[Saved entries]

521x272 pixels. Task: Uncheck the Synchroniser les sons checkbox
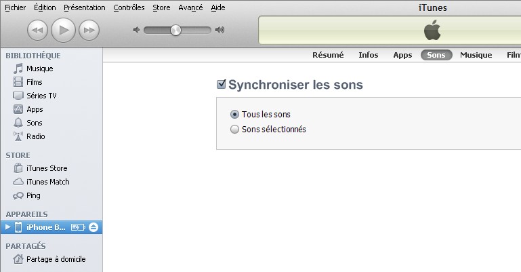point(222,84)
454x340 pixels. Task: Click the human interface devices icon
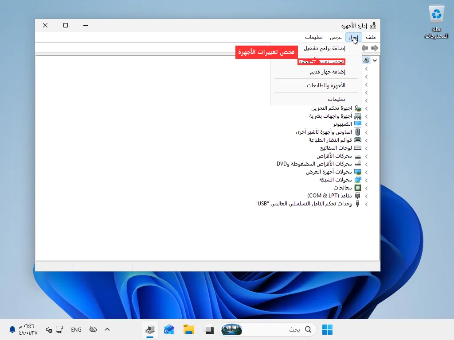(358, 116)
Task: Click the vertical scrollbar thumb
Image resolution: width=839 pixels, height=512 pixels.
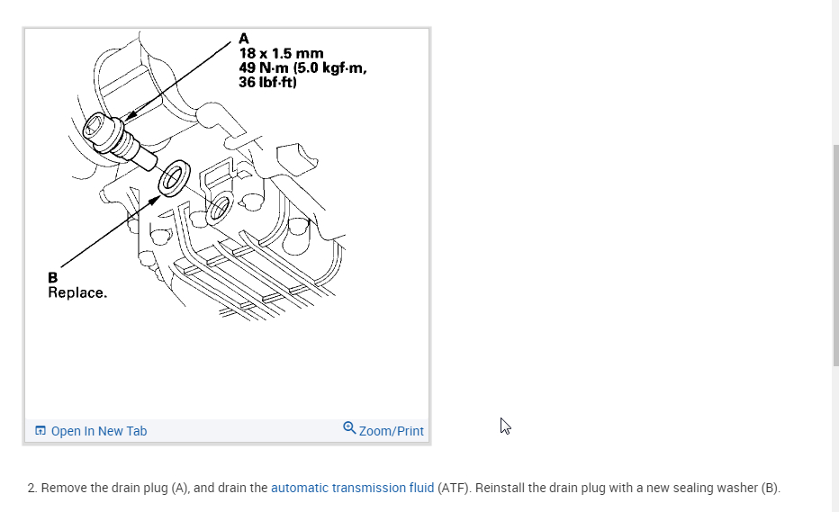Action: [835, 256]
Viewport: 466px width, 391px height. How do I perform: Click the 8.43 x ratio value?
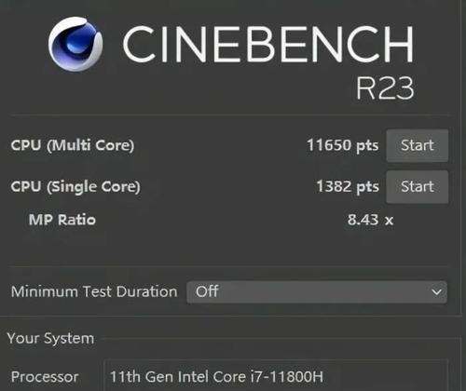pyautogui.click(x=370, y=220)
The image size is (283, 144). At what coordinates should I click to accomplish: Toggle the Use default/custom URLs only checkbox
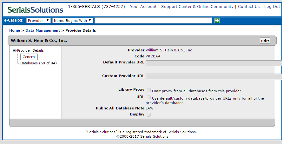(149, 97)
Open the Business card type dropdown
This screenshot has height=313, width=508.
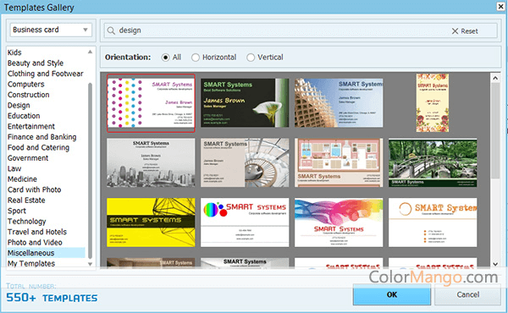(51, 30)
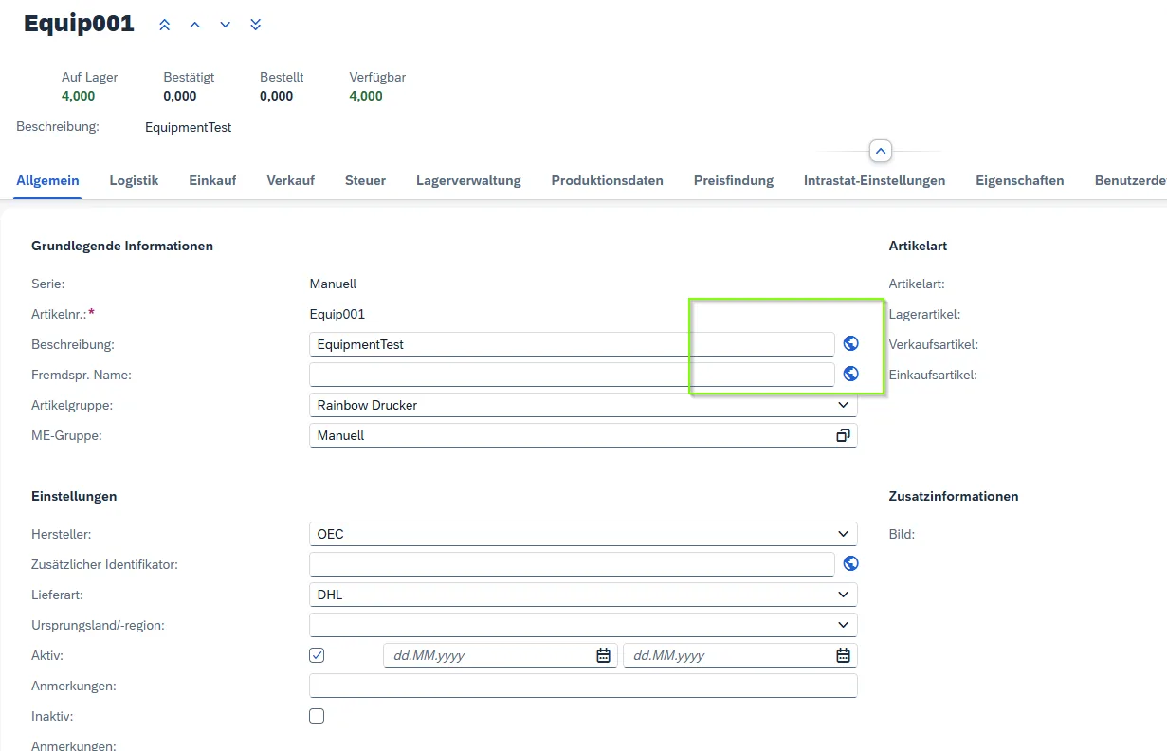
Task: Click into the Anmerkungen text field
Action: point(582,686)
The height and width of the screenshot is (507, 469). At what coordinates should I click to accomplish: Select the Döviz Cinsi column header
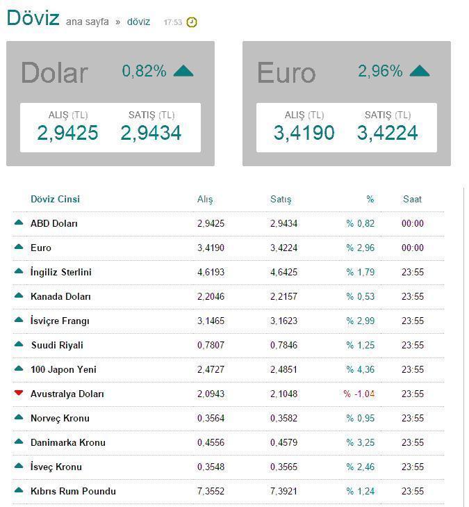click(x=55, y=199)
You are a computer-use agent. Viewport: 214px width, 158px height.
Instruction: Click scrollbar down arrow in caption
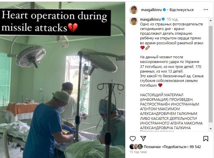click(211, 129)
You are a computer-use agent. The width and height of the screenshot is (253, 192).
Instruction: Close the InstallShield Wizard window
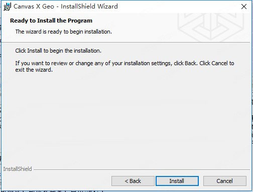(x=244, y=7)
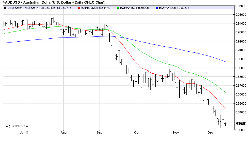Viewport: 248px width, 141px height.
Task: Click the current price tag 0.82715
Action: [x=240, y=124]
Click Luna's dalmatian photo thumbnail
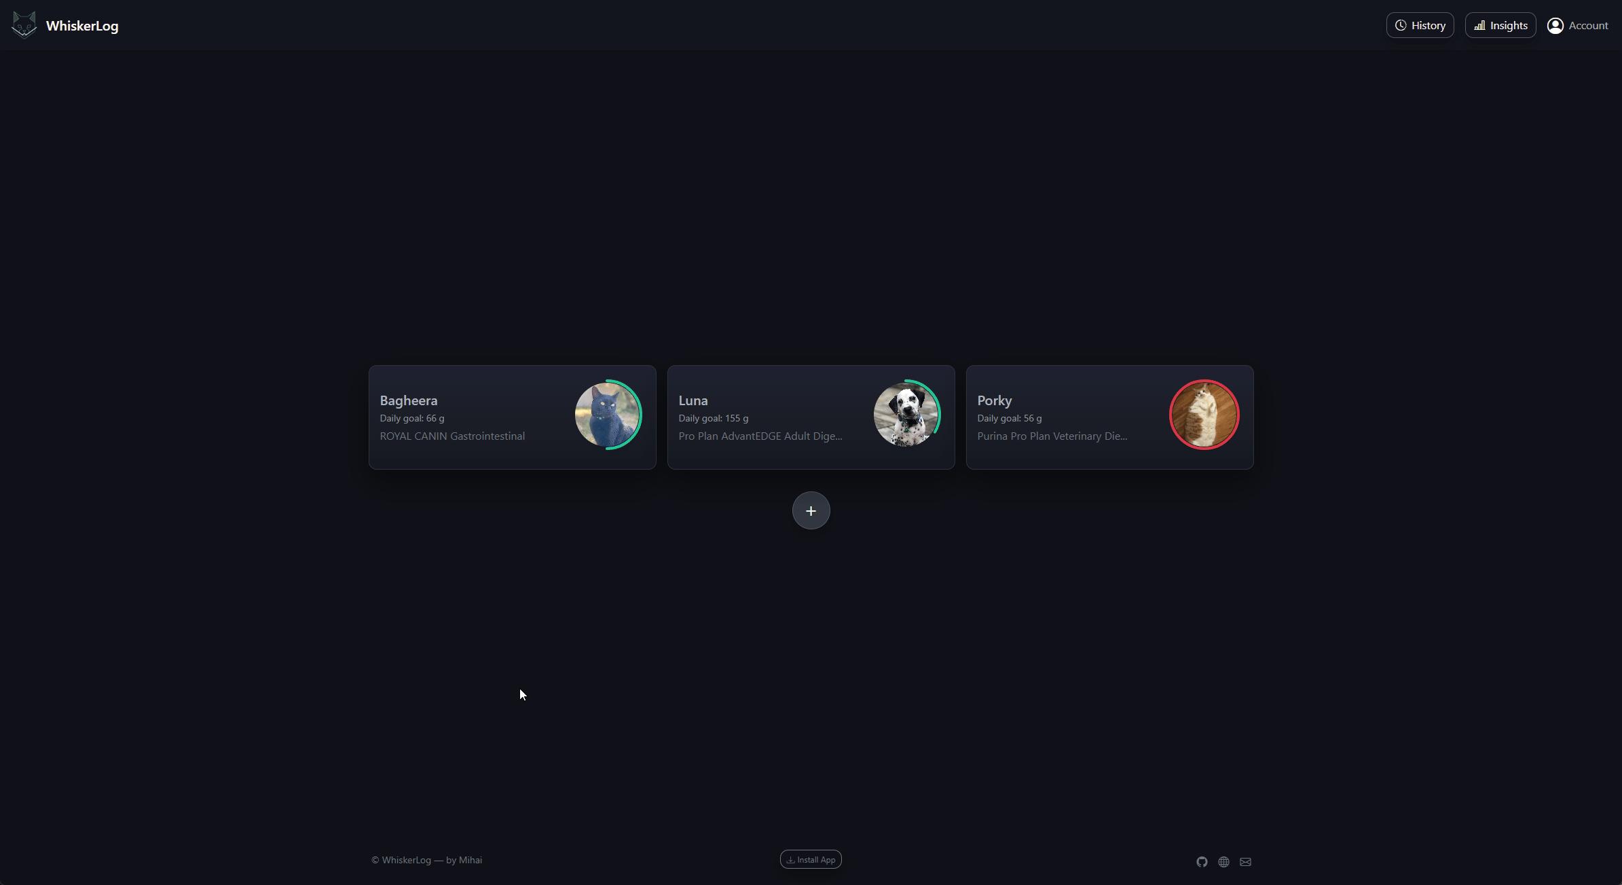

> **Exercise requirements**: Update the listing by changing every "checkbox" to "check box" and leaving everything else the same. Omit the pictures from your version.

> **Expected answer**:
521x272 pixels. Task: Uncheck the Synchroniser les sons check box
point(222,84)
454x340 pixels. Task: Click the human interface devices icon
(358, 116)
Task: Click the vertical scrollbar thumb
Image resolution: width=839 pixels, height=512 pixels.
Action: [835, 256]
Viewport: 466px width, 391px height. How do I perform: Click the 8.43 x ratio value?
pyautogui.click(x=370, y=220)
The image size is (283, 144). At what coordinates should I click to accomplish: Toggle the Use default/custom URLs only check box
(149, 97)
Open the Business card type dropdown
This screenshot has height=313, width=508.
(51, 30)
Task: Click into the Anmerkungen text field
Action: point(582,686)
The height and width of the screenshot is (507, 469). At what coordinates should I click to accomplish: Select the Döviz Cinsi column header
click(x=55, y=199)
You are a computer-use agent. Viewport: 214px width, 158px height.
Instruction: Click scrollbar down arrow in caption
click(211, 129)
You are a computer-use agent. The width and height of the screenshot is (253, 192).
Instruction: Close the InstallShield Wizard window
(x=244, y=7)
Viewport: 248px width, 141px height.
Task: Click the current price tag 0.82715
Action: [x=240, y=124]
Click Luna's dalmatian photo thumbnail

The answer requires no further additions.